La méningite est une urgence absolue, il faut consulter sans délai son médecin, à l’hôpital ou appeler le SAMU (15). A l’hôpital, la ponction lombaire (prélèvement de liquide céphalo-rachidien) permet de confirmer l’infection par un méningocoque et de déterminer le sérogroupe, afin d’injecter une puissante antibiothérapie sans délais. Malgré ce traitement, 5 à 10% des personnes décèdent dans les 24 à 48 heures après les premiers symptômes. Sans traitement pris à temps, la maladie est mortelle dans plus de 80% des cas.
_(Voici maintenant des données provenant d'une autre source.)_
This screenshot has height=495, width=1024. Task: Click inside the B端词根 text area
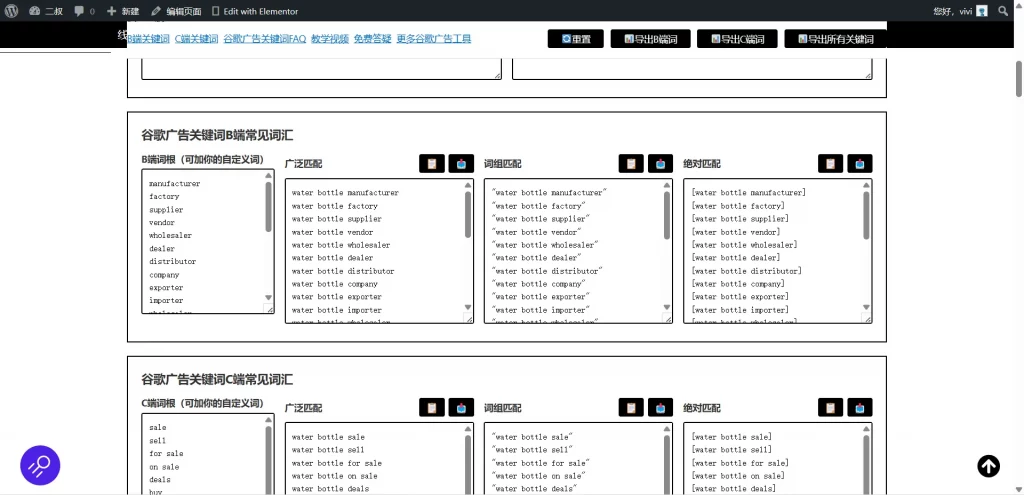point(203,240)
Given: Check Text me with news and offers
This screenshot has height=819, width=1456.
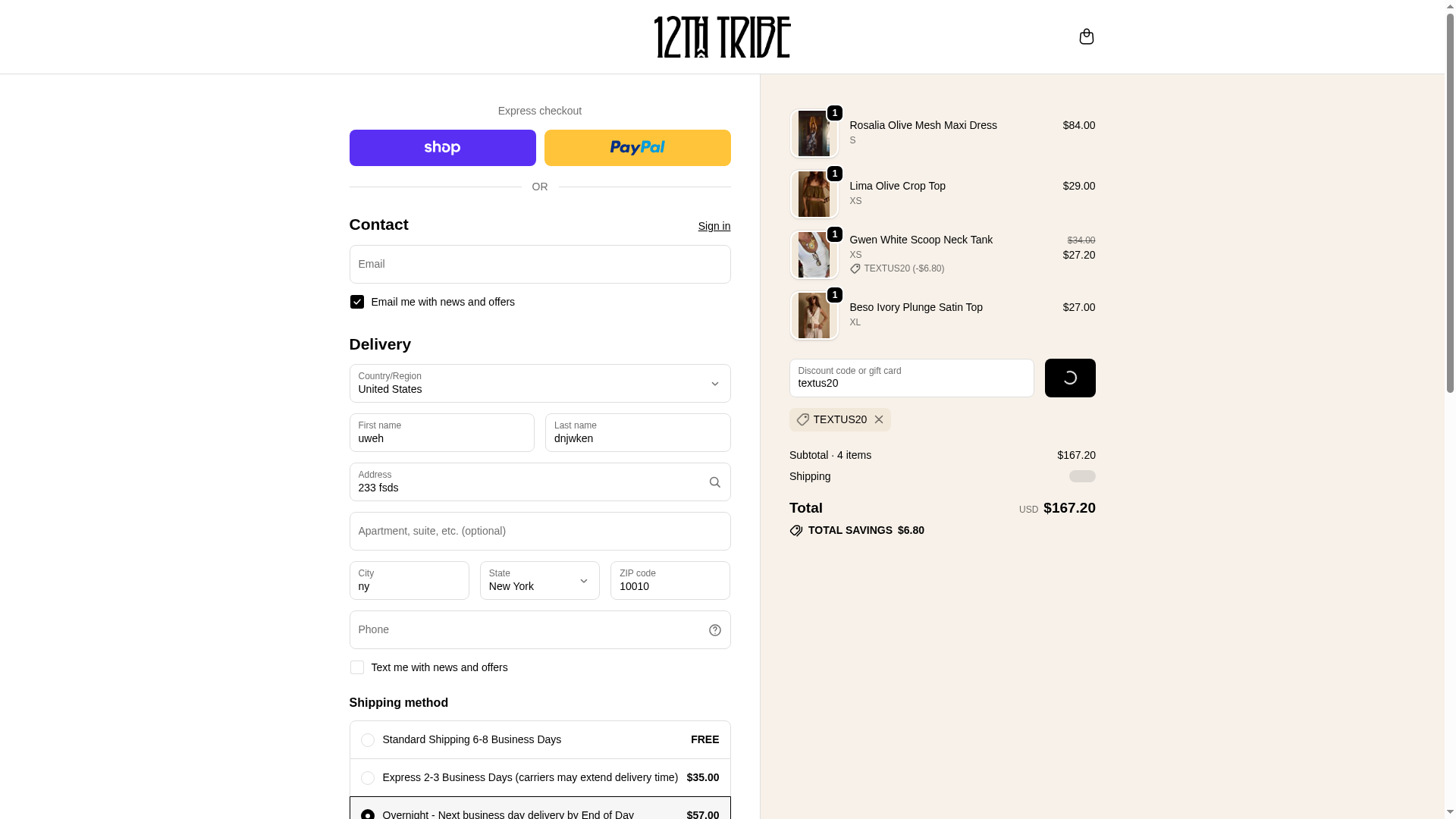Looking at the screenshot, I should coord(356,667).
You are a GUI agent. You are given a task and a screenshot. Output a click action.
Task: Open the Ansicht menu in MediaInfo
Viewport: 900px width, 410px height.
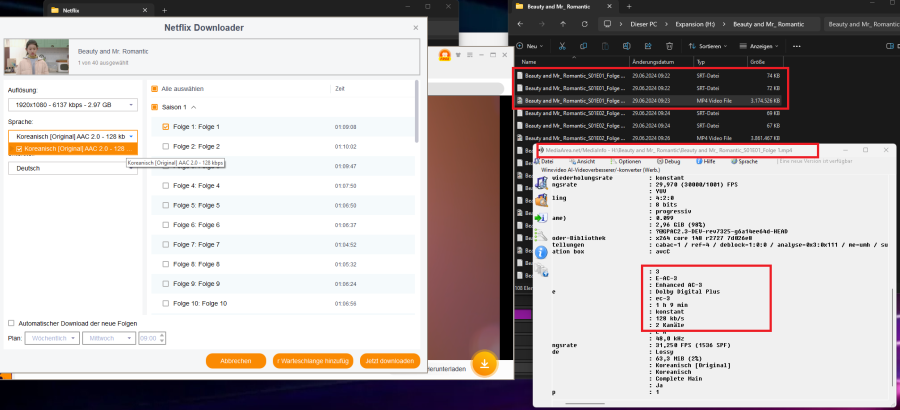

La méningite peut être foudroyante.

Mme Patricia Merhant-Sorel, présidente de l’Association Petit Ange et co-fondatrice du collectif « Ensemble contre la méningite » : « Si j’avais su. Ma fille de 4 ans a été emportée en une nuit. Mon conseil aux parents est de se rendre aux urgences dès qu’ils repèrent un enfant qui ne tolère pas bien la fièvre et qui « réagit différemment des autres fois ». Il ne faut pas attendre 18 heures (le délai moyen entre les premiers signes et l’arrivée aux urgence). La méningite reste mal connue du public qui ne sait pas qu’elle peut tuer -souvent un enfant ou un adolescent- en moins de 24 heures. On ne parle pas assez des vaccins, notamment pour les adolescents. De nombreux parents d’adolescents et d’enfants décédés de méningite ne savaient même pas que les vaccins existaient ».

Pour en savoir plus : www.associationpetitange.com

Sources

D’après une conférence de presse « Prévention vaccinale contre les méningites » juin 2016 (Paris), organisée par le laboratoire Pfizer et l’interview du Pr Taha, de l’Unité des Infections bactériennes Invasives, Institut Pasteur (Paris).